From his book.
"Don't you ever wake up in the middle of the night craving bacon?" I asked.
"No. Never," replied every single one of them. "I've never felt so healthy in my life."
It was difficult for me to be polite (though I was outnumbered). I'd recently returned from Cambodia, where a chicken can be the difference between life and death. These people in their comfortable suburban digs were carping about cruelty to animals but suggesting that everyone in the world, from suburban Yuppie to starving Cambodian cyclo driver, start buying organic vegetables and expensive soy substitutes. To look down on entire cultures that've based everything on the gathering of fish and rice seemed arrogant in the extreme. (I've heard of vegans feeding their dogs vegetarian meals. Now that's cruelty to animals.) And the hypocrisy of it all pissed me off. Just being able to talk about this issue in a reasonably grammatical language is a privilege, subsidized in a yin/yang sort of a way, somewhere by somebody taking it in the neck. Being able to read these words, no matter how stupid, offensive, or wrongheaded, is a privilege, your reading skills the end product of a level of education ost of the world will never enjoy. Our whole lives - our homes, the shoes we wear, the cars we drive, the food we eat - are all built on a mountain of skulls. Meat, say the PETA folks, is "murder." And yes, the wide world of meat eating can seem like a panorama of cruelty at times. But is meat "murder"? f*** no.
Murder, as one of my Khmer pals might tell you, is what his next-door neighbor did to his whole family back in the seventies. Murder is what happens in Cambodia, in parts of Africa, Central and South America, and in former Soviet republics when the police chief's idiot son decides he wants to turn your daughter into a whore and you don't like the idea. Murder is what Hutus do to Tutsis, Serbs to Croats, Russians to Uzbeks, Crips to Bloods. And vice versa. It's black Chevy Suburbans (which, more than likely, US taxpayers paid for) pulling up outside your house at three in the morning and dragging your suspiciously unpatriotic and overopinionated son. Murder is what that man sitting across from you in Phnom Penh does for a living - so he can afford a satellite dish for his roof, so he can watch our Airwolf reruns, MTV Asia, and Pam Anderson running in slow motion down a Southern California beach.

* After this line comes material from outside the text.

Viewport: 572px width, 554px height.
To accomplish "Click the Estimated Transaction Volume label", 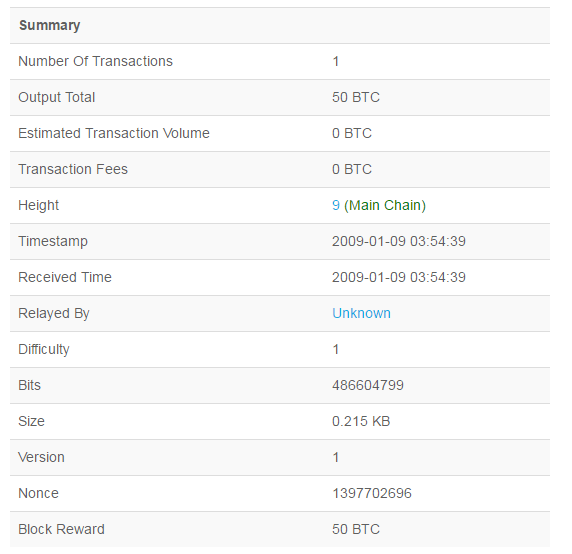I will 114,133.
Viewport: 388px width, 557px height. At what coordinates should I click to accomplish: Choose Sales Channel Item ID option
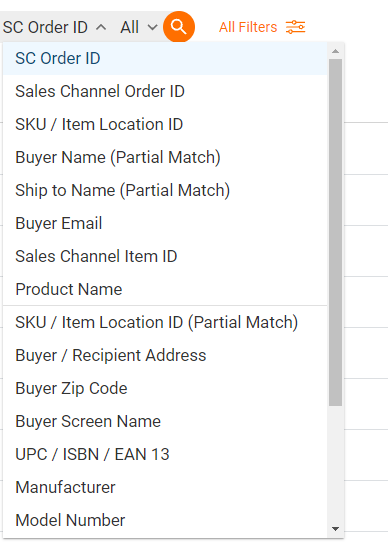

Hide in your fine homes and eat vegetables, I was thinking. Put a Greenpeace or NAACP bumper sticker on your Beemer if it makes you feel better (so you can drive your kids to their all white schools). Save the rainforest - by all means - so maybe you can visit it someday, on an ecotour, wearing comfortable shoes made by some twelve-year-olds in forced labor. Save a whale while millions are still sold into slavery, starved, f***ed to death, shot, tortured, forgotten. When you see cute little kids crying in rubble next to Sally Struthers somewhere, be sure to send a few dollars.